## Extract provided
----------------
In vitro experiments

Fc receptor and DC-SIGN mediated entry were titered, and at 24 hours post-infection, conditions were optimized to obtain 60% infection for both entry mechanisms. Each experiment had five infection conditions: U937+DC-SIGN mock infected, U937+DC-SIGN DENV infected, U937 mock infected, U937 DENV+Ab infected and U937 DENV + Ab isotype control (a control condition for Ab-mediated infection). Each condition was examined under four timepoints (2, 8, 16 and 24 hours post-infection). Each timepoint for each condition was examined with five replicates with a few exceptions, four replicates were collected for the following conditions/timepoints: 2 hours post-infection U937+DC-SIGN mock infected, 8 hours post-infection U937+DC-SIGN mock infected, 2 hours post-infection U937 DENV+Ab infected, 24 hours post-infection U937 DENV+Ab infected and 2 hours post-infection U937 DENV + Ab isotype control. With all conditions, timepoints and replicates there were 95 data points comprising this dataset. The virus:antibody/mock mixtures were incubated for 45 minutes in 12-well plates at 37°C. Following this incubation, 1x106 U937 or U937+DC-SIGN cells were added and the infection was allowed to proceed for 2 hours at 37°C. The 2 hour time point was collected, and the rest of the cells were centrifuged for 2 minutes at 450XG and resuspended in fresh infection media. The collection timepoints were 2, 8, 16, and 24 hours post infection. Cells were initially grown and then placed into separate wells for infection assays, with RNA and protein being collected from cells in different wells. For each timepoint cells collected for RNA were pelleted and resuspended in TRIzol. Cells collected for proteomics were filtered, washed twice with sterile PBS, pelleted and dried. Samples were stored at -80°C until processed.
----------------
## Dataset content
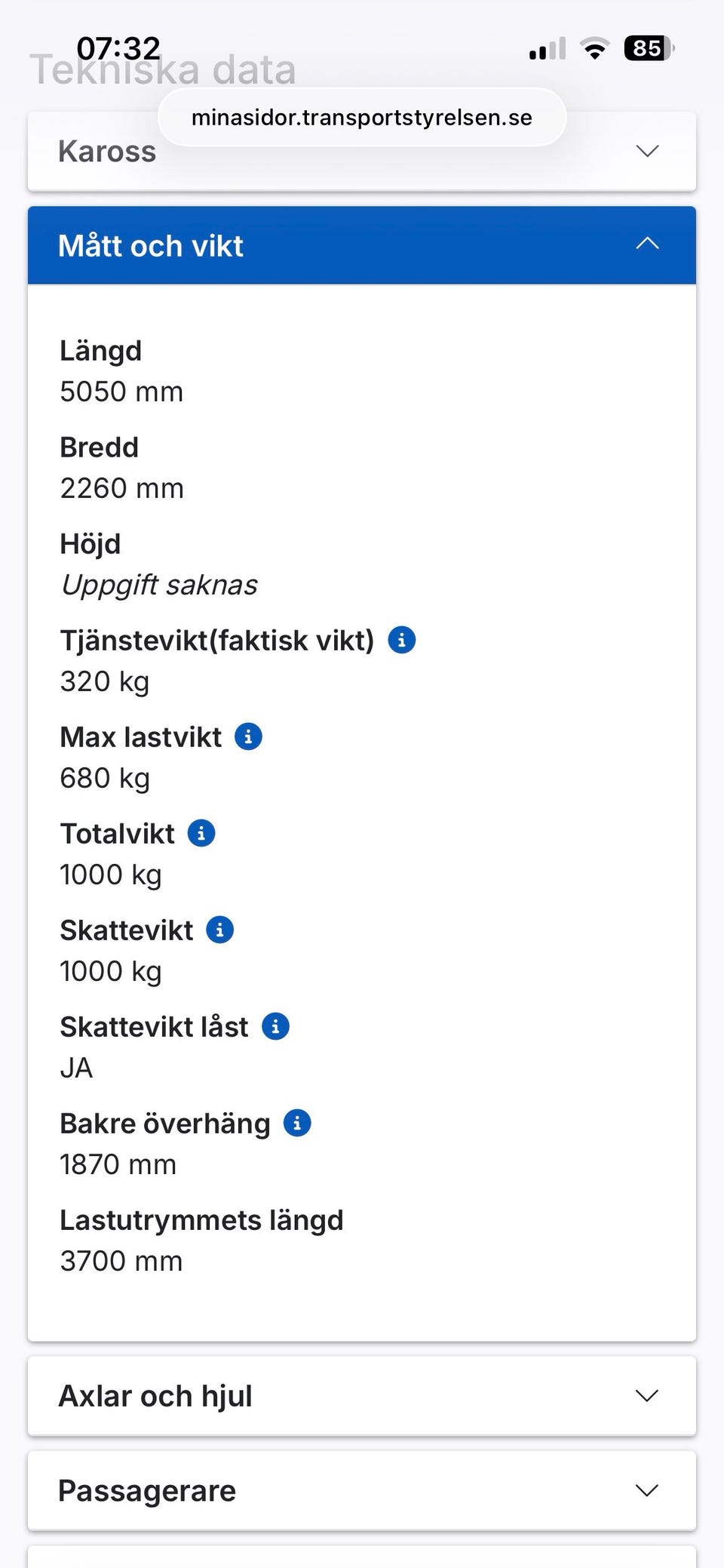Expand the Axlar och hjul chevron
724x1568 pixels.
(x=647, y=1396)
----------------
## Required actions
a: In the in vitro experiments section, how long were the virus:antibody/mock mixtures incubated before the cells were added?
b: Translate this sentence from the in vitro experiments section into Spanish: "Cells collected for proteomics were filtered, washed twice with sterile PBS, pelleted and dried."

## Activity answers
a: 45 minutes

b: Las células recolectadas para proteómica se filtraron, se lavaron dos veces con PBS estéril, se sedimentaron y se secaron.